Exercise directions | Take the material below and reproduce, word for word, only the lines from the line with "Task: Enter fullscreen" through the line with "Viewport: 1893px width, 1163px height.".

Data in this exercise |
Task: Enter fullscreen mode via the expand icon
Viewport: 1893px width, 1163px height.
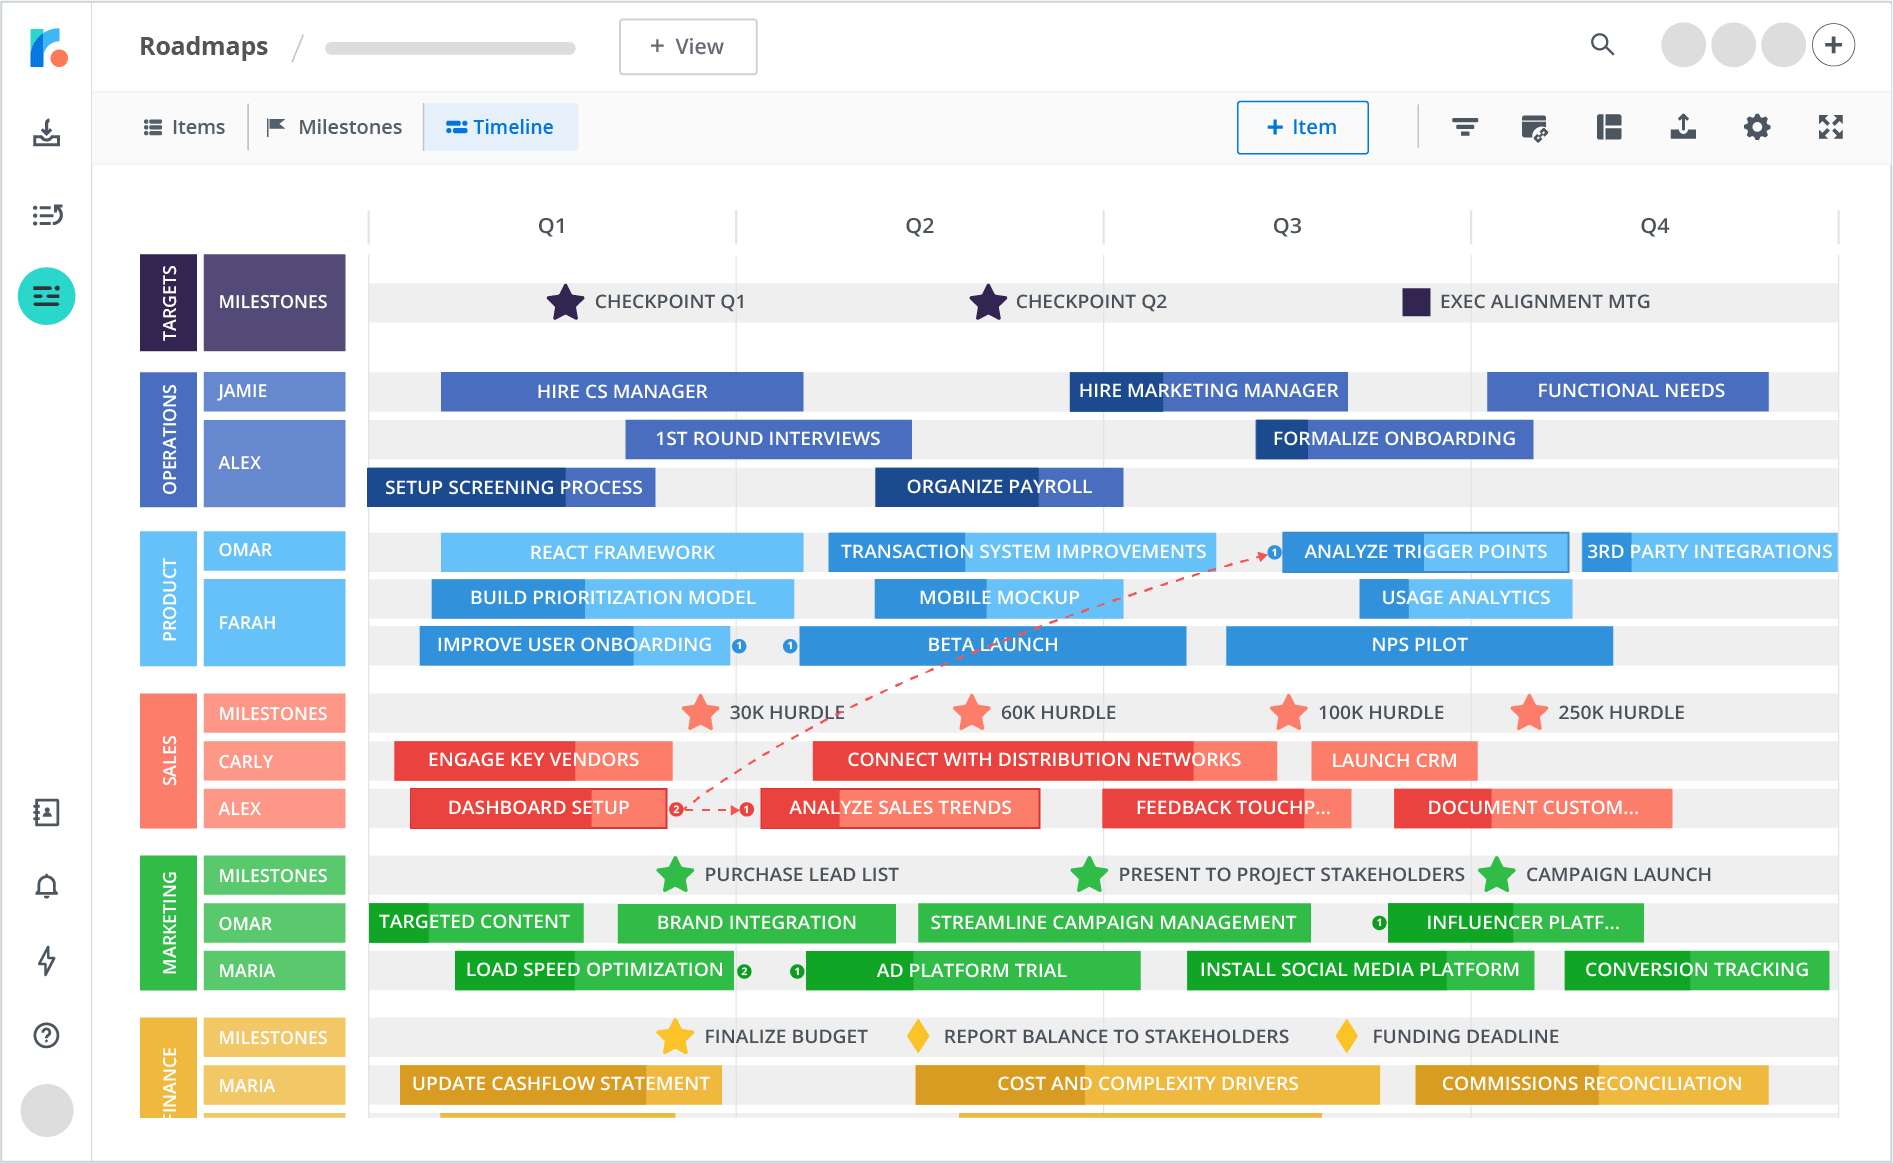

--

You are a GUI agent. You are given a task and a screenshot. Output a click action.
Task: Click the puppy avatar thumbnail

---

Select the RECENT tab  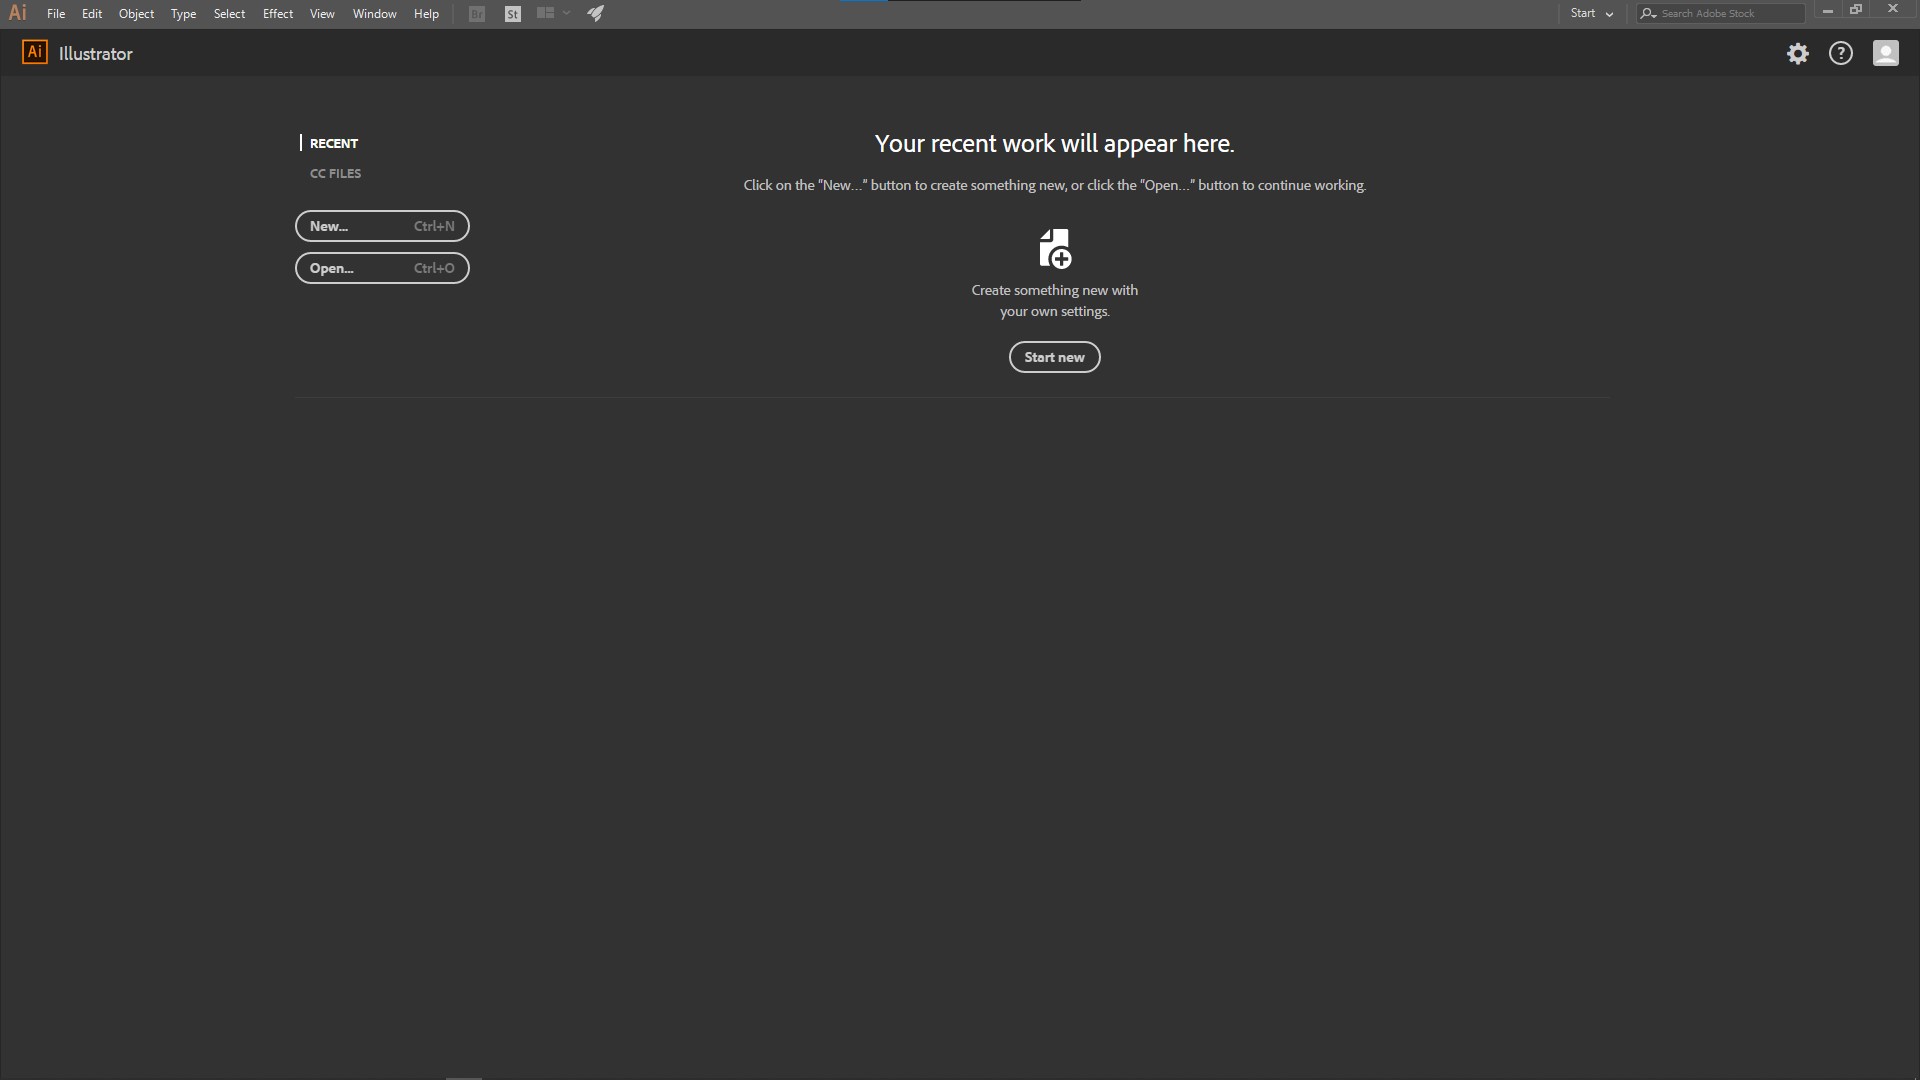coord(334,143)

Response for this exercise |
Task: Enter fullscreen mode via the expand icon
Viewport: 1893px width, 1163px height.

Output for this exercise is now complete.